The study suggests retatrutide – which has been likened to ‘exercise in a jab’ – outperforms Wegovy and Mounjaro and is ‘as good as surgery’
This is two more than Wegovy and one more than Mounjaro, which is already available on the NHS to those with the greatest need.
The drugs work by mimicking hormones that regulate appetite and slow gastric emptying.
Retatrutide goes further by also acting on glucagon, which appears to increase energy expenditure – essentially helping the body burn more calories.
The latest findings come from TRIUMPH-1, a Phase 3 clinical trial evaluating the effectiveness and safety of retatrutide in 2,339 obese and overweight adults with at least one weight-related illness excluding diabetes.
In addition to the weight loss, participants also showed significant improvements across certain cardiovascular risk factors, including bad cholesterol, blood fats, blood pressure and inflammation.
Eli Lilly were forced to issue warnings when promising results from early-stage trials led to a surge in people trying to obtain the drug through social media.
The firm said anyone using fake drugs from unauthorised sources is putting their health at ‘serious risk’ as it threatened to take action against the sellers.
Trial users taking 4mg of retatrutide once a week lost an average of 19 per cent of body weight over 80 weeks and those taking 9mg lost an average of 25.9 per cent.

Eli Lilly were forced to issue warnings when promising results from early stage trials led to a surge in people trying to obtain the drug through social media
Dr Kenneth Custer, Lilly’s executive vice president, said: ‘The 12mg dose delivered a level of weight loss long associated with bariatric surgery.’
Professor Ania Jastreboff, lead investigator on the trial at Yale School of Medicine, said: ‘Obesity is a chronic disease, and people living with obesity deserve treatment options that match the complex biology of their neurometabolic disease.
‘It was impressive to see that every dose of retatrutide resulted in clinically meaningful weight reduction for nearly all participants, and people with severe obesity on the highest dose lost on average 30 per cent of their body weight over two years.

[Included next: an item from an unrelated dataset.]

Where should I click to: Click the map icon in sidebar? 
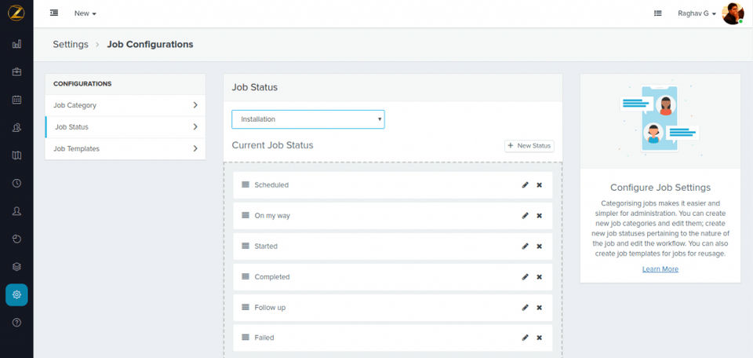click(16, 155)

‘Importantly, treatment with retatrutide not only resulted in robust weight reduction, but also in clear improvements in assessed cardiometabolic health measures.

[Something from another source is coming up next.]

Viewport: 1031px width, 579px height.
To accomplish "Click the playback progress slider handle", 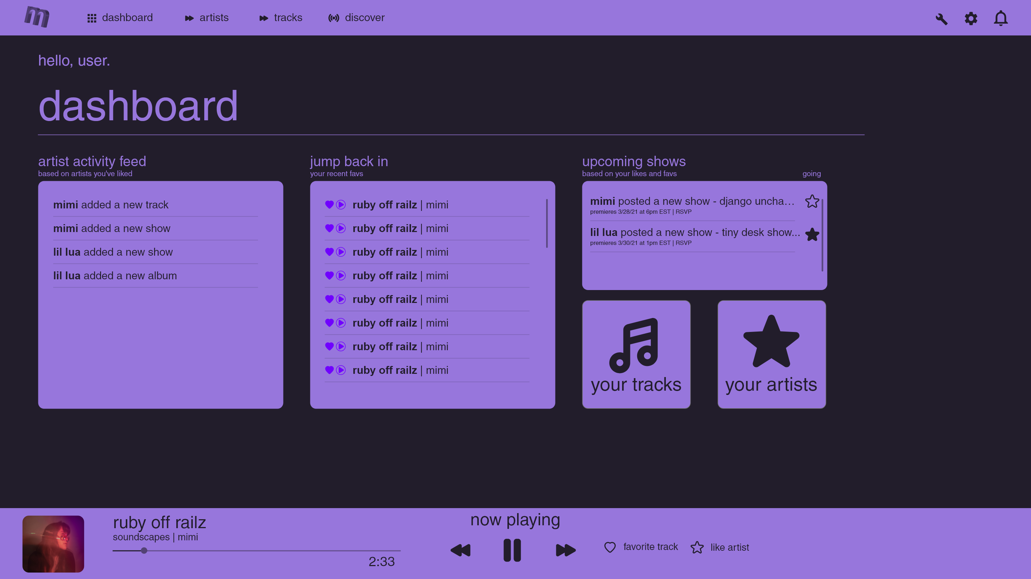I will point(144,551).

‘For patients I see in clinic, retatrutide may potentially be a highly impactful future tool to treat their obesity and transform their health trajectory.’
The types of adverse events seen were generally consistent with trials of other weight-loss jabs, including nausea, diarrhoea, constipation and vomiting.
Individuals with an initial body mass index of 35 or more – meaning they were severely obese – lost an average of 30.3 per cent of their body weight in a study extension to 104 weeks.
Commenting on the findings, Dr Simon Cork, from Anglia Ruskin University, said: ‘These early results are incredibly promising in showing that we are now truly on the path to combating the obesity crisis.

Henry Dimbleby, co-founder of the Leon restaurant chain and author of the Government’s National Food Strategy, said he expects one in four Britons will soon be taking weight loss drugs
‘The results demonstrate Retatrutide’s superior weight loss effects over all currently available weight loss medications, with side effects similar to those seen with other GLP-1 based medications.
‘Obesity is a life-long, relapsing remitting disease that for many requires active medical treatment in order to control.
‘The rapid advancement of effective and safe drugs for the treatment of obesity should be welcomed, but will take time for health services to adapt to be able to offer these treatments to all who could benefit.’
The findings come as Henry Dimbleby, co-founder of the Leon restaurant chain and author of the Government’s National Food Strategy, said he expects one in four Britons will soon be taking weight loss drugs.
He told a British Nutrition Foundation conference: ‘We’re going to get a society where it is going to be possible to choose what weight you are and most people will choose not to be obese or overweight.
‘I actually think we’ll end up in a world where you get the pill, whether you like it or not.
‘You get given the pill at 40 as you begin to start spreading, like you do your statin at 50 or your aspirin, and that there’ll be a combination of that – society will be on these drugs forever.’